━━━ DATASET RECORDS

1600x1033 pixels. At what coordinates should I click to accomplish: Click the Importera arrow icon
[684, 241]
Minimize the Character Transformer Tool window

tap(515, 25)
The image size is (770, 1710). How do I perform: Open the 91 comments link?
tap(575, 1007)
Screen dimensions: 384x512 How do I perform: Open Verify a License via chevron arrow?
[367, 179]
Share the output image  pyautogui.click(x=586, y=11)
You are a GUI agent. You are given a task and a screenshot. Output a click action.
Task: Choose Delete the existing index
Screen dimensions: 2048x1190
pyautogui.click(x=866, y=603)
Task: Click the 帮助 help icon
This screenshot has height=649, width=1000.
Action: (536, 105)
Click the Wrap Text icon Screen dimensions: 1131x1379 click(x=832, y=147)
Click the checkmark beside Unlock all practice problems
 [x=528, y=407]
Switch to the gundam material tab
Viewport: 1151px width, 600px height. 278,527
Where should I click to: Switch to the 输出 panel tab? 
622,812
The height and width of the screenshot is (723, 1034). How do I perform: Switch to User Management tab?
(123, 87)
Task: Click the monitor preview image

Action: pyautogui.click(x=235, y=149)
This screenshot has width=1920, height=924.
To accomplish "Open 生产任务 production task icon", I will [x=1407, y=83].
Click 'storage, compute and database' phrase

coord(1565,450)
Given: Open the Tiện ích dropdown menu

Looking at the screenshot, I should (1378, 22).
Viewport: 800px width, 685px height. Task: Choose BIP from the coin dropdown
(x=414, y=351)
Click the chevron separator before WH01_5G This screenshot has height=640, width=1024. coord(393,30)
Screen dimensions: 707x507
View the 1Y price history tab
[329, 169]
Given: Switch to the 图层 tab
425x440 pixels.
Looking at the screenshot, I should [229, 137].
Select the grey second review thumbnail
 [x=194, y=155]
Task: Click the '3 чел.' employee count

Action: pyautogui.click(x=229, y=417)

━━━━━━

# EXERCISE PROMPT:
Copy the records exactly, from the line with "This screenshot has width=1920, height=924." up to and including the line with "Looking at the screenshot, I should [229, 137].".

# TASK RESULT:
This screenshot has width=1920, height=924.
To accomplish "Open 生产任务 production task icon", I will [x=1407, y=83].
Click 'storage, compute and database' phrase

coord(1565,450)
Given: Open the Tiện ích dropdown menu

Looking at the screenshot, I should (1378, 22).
Viewport: 800px width, 685px height. Task: Choose BIP from the coin dropdown
(x=414, y=351)
Click the chevron separator before WH01_5G This screenshot has height=640, width=1024. coord(393,30)
Screen dimensions: 707x507
View the 1Y price history tab
[329, 169]
Given: Switch to the 图层 tab
425x440 pixels.
Looking at the screenshot, I should [229, 137].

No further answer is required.